Reproduce the material from the line containing "You are a GUI" up to and including the line containing "point(814,295)", substituting "image tag field" for "docker push command field" and leaving everything else unchanged. Omit the pictures from your answer.

» Material shown
+-------+

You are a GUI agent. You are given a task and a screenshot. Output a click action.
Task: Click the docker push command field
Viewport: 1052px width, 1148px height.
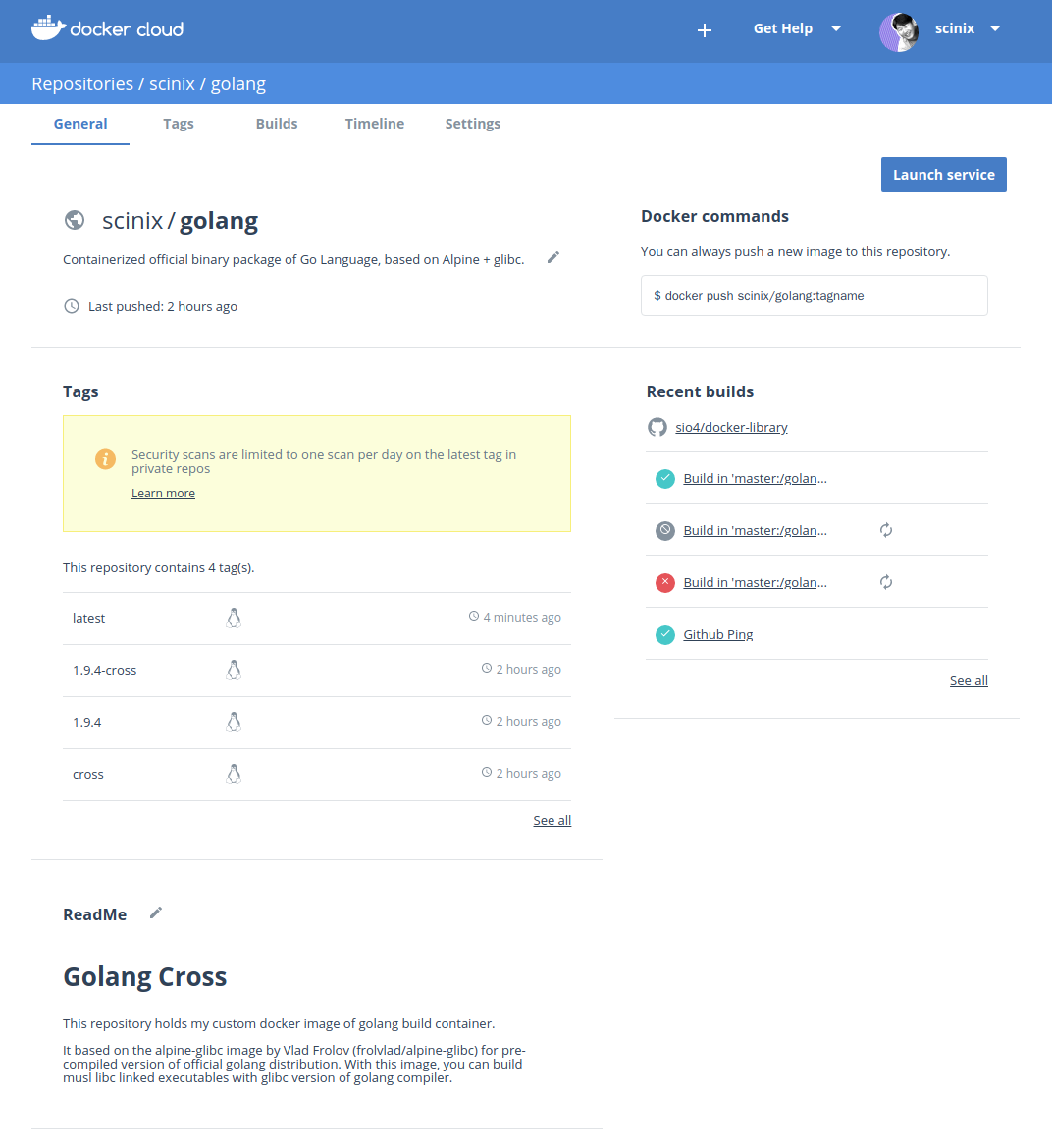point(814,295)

+-------+

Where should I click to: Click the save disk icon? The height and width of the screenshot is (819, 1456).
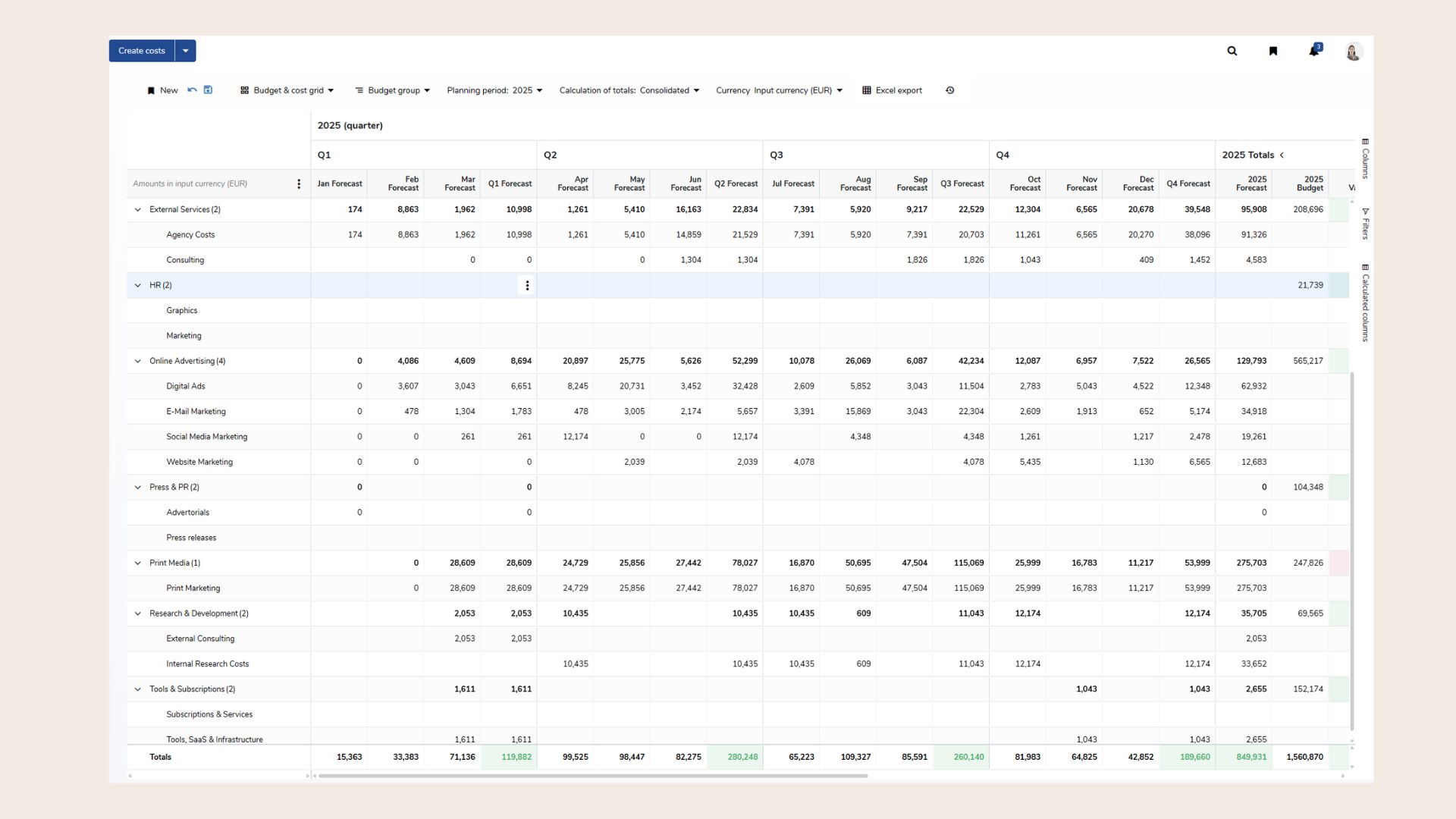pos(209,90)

+-------+

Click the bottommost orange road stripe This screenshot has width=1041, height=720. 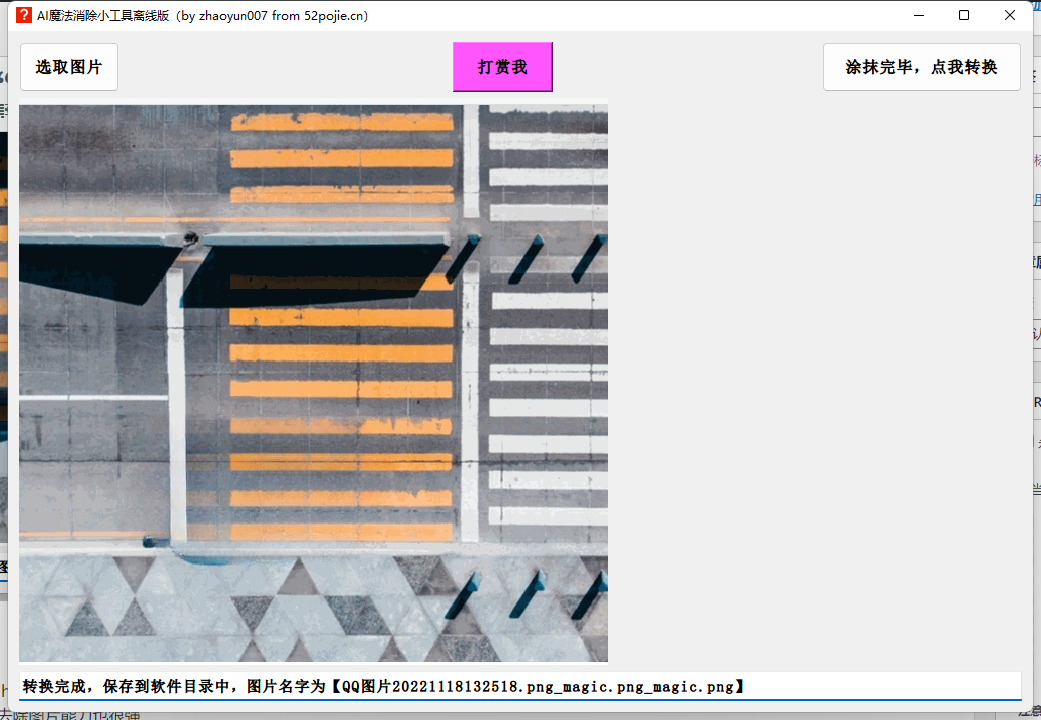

+-------+

» Expected output
You are a GUI agent. You are given a task and a screenshot. Output a click action.
Task: Click the image tag field
Viewport: 1052px width, 1148px height.
point(814,295)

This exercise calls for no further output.